Task statement
Switch every "screenshot" to "screen capture" in the items, starting at the line that contains "Export lab results" and continuing through the last item. Write those lines out again with nothing else changed.

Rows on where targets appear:
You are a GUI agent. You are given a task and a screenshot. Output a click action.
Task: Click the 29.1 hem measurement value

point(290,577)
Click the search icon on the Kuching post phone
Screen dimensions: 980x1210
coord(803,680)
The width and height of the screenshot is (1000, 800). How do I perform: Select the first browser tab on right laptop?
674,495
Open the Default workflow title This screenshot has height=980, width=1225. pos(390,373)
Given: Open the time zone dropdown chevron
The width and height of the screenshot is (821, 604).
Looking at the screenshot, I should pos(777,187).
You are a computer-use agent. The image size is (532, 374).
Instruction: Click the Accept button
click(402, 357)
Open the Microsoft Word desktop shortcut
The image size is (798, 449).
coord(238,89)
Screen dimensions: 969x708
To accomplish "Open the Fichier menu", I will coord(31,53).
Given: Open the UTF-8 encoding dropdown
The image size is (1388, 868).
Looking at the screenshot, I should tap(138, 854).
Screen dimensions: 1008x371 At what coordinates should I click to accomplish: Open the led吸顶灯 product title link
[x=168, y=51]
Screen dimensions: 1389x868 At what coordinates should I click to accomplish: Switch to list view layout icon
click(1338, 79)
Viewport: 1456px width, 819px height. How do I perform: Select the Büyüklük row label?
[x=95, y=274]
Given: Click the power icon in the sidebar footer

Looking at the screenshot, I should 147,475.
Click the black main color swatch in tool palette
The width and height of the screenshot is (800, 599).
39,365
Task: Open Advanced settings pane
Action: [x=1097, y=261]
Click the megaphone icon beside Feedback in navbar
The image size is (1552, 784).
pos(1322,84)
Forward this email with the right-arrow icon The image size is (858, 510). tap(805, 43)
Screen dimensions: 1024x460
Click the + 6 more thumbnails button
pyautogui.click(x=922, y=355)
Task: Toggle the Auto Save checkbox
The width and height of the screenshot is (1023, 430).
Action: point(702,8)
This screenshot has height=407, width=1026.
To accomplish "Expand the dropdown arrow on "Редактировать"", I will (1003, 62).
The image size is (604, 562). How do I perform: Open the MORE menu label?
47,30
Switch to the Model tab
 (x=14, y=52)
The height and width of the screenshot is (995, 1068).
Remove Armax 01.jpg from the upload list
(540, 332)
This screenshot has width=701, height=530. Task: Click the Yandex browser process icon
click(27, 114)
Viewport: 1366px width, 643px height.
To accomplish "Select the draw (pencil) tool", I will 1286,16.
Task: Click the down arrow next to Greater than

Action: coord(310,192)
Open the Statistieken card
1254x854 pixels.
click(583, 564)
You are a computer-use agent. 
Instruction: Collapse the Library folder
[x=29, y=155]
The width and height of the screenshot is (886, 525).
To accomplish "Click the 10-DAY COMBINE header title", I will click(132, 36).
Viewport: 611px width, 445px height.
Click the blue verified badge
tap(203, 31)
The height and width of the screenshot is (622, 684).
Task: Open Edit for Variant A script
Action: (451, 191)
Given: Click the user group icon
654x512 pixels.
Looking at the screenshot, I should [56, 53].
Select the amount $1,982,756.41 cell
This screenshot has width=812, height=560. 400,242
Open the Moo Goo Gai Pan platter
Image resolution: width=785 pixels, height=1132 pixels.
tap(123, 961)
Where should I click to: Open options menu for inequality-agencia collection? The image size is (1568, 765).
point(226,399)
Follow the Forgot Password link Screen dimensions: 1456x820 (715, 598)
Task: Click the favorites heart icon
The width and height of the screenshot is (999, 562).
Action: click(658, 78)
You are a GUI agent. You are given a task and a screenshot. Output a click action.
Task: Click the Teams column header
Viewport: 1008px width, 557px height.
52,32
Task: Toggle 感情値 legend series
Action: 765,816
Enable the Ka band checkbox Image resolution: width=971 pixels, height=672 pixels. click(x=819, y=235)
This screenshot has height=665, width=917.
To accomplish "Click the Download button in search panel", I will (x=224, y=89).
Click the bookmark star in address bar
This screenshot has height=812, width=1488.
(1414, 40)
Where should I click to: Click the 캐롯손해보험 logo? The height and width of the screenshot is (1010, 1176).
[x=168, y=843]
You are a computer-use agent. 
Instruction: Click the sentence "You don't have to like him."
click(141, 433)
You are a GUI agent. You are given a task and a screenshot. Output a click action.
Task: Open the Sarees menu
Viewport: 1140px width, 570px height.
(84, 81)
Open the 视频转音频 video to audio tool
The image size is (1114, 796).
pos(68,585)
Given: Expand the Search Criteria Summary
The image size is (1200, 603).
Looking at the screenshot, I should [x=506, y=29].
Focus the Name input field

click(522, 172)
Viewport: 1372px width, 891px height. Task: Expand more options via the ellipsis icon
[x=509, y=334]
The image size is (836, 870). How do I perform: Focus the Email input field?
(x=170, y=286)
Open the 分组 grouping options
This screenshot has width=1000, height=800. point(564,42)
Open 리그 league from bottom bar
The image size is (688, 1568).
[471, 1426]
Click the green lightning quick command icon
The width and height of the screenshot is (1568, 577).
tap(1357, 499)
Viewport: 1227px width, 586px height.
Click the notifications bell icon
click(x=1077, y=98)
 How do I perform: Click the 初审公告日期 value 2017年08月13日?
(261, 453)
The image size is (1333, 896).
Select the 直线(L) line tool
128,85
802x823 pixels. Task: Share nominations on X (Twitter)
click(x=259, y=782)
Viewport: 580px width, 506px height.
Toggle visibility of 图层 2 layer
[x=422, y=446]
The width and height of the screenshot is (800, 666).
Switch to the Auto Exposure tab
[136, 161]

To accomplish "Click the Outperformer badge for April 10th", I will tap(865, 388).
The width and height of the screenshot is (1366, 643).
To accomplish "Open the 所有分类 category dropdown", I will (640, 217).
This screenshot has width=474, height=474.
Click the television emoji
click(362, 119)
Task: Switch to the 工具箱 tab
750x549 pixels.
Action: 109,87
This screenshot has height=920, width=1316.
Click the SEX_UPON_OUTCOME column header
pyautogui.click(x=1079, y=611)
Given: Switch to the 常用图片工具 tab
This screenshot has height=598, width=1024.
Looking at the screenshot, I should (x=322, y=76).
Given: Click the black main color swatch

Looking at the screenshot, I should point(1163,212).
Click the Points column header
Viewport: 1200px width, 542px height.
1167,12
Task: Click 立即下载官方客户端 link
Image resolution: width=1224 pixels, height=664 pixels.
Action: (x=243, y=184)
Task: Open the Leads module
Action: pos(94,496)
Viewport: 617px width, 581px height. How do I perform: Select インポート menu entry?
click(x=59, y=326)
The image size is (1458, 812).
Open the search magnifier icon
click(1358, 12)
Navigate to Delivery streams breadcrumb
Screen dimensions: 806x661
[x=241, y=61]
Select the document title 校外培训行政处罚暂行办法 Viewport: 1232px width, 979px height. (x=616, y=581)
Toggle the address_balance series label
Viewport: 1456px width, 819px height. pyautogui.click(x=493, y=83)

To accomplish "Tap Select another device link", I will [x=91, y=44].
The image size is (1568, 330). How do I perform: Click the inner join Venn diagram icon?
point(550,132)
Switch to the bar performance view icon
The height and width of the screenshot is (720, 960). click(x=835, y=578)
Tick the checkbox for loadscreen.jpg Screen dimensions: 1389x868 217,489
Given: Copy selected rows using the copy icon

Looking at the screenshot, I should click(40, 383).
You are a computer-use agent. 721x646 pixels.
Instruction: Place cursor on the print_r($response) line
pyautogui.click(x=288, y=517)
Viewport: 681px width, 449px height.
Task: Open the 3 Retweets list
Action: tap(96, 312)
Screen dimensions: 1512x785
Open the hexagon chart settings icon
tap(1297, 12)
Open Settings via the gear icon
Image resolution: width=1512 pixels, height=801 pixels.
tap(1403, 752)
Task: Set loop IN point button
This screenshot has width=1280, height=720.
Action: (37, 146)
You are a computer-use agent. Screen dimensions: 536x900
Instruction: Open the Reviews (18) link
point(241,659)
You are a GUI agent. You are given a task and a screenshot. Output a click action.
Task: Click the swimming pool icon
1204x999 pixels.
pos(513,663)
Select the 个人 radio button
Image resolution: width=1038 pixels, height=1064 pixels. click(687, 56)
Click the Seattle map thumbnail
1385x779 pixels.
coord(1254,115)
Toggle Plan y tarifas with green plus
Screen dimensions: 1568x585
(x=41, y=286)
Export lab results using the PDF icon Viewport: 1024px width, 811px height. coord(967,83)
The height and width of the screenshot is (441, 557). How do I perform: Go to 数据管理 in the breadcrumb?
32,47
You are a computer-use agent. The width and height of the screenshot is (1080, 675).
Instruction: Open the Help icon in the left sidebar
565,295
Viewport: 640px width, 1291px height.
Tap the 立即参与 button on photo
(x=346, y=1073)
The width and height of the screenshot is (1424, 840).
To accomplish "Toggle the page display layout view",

Output for this task
Export lab results using the PDF icon Viewport: 1024px width, 811px height. coord(967,83)
The height and width of the screen capture is (441, 557). How do I perform: Go to 数据管理 in the breadcrumb?
32,47
You are a computer-use agent. The width and height of the screen capture is (1080, 675).
Instruction: Open the Help icon in the left sidebar
565,295
Viewport: 640px width, 1291px height.
Tap the 立即参与 button on photo
(x=346, y=1073)
The width and height of the screen capture is (1424, 840).
To accomplish "Toggle the page display layout view",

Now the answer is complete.